La fase depressiva - Disturbo Bipolare
La fase depressiva comprende, invece, umore depresso, perdita di interessi, mancanza di energia , alterazioni del sonno e dell’appetito, sentimenti di autosvalutazione, ridotta capacità di concentrazione.. Questa fase risulta particolarmente delicata in quanto è presente un forte rischio suicidario. La durata media dell’episodio depressivo è di circa 19 settimane.

Episodio Ipomaniacale - Disturbo Bipolare
L’episodio ipomaniacale comprende un periodo lungo di umore persistentemente elevato con presenza di sintomi simili a quelli descritti nell’episodio maniacale ma con un’intensità ridotta. La durata dell’episodio ipomaniacale è più breve dei precedenti (1-2 settimane).

Per completezza da segnalato anche l’episodio cosiddetto misto nel quale si alternano giornalmente elementi depressivi e maniacali.

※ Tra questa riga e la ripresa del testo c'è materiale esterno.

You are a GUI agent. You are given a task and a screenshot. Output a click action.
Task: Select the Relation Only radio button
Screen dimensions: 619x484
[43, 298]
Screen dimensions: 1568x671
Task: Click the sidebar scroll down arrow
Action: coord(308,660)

Diagnosi - Disturbo Bipolare
Diagnosi Per effettuare la diagnosi bisogna che siano accertati i criteri riportati nel DSM ed è necessario, inoltre una diagnosi differenziale con altre patologie ( demenza, disturbo dell’adattamento, disturbo dell’umore secondario a situazioni somatiche etc.) specialmente sul versante depressivo. Il rilevamento dei dati avviene attraverso il colloquio con il paziente e i suoi familiari e l’osservazione clinica.

Trattamento - Disturbo Bipolare
Trattamento Il trattamento consiste nell’associazione tra terapia farmacologica e psicoterapia. Per quanto riguarda la prima si precisa che può essere prescritta in ambulatorio o condotta in fase di ricovero in relazione alla collaboratività del paziente.

Si basa essenzialmente sul trattamento al Litio che ha il potere di regolare la stabilità dell’umore. Generalmente non si attua la contemporanea somministrazione di antidepressivi per evitare il rischio di scatenare episodi maniacali . Tuttavia si ricorre a questa tipologia di farmaci se si osserva il protrarsi dello stato depressivo. All’occorrenza possono essere somministrati anche altri tipi di sostanze come, ad esempio, antipsicotici nelle fasi deliranti.

Il tipo di Terapia da utilizzare nel Disturbo Bipolare
La psicoterapia d’elezione è quella ad approccio cognitivo-comportamentale in quanto più adeguata alla risoluzione dei sintomi delle fasi critiche e che generalmente segue alla terapia farmacologica utilizzata nella fase acuta.

Prognosi Il disturbo bipolare non conosce una completa guarigione e deve essere costantemente gestito e controllato attraverso la terapia farmacologica e l’intervento psicoterapico per garantire una migliore qualità della vita al paziente ma soprattutto per evitare i comportamenti auto-etero aggressivi e l’alto rischio di suicidio (nelle fasi depressive).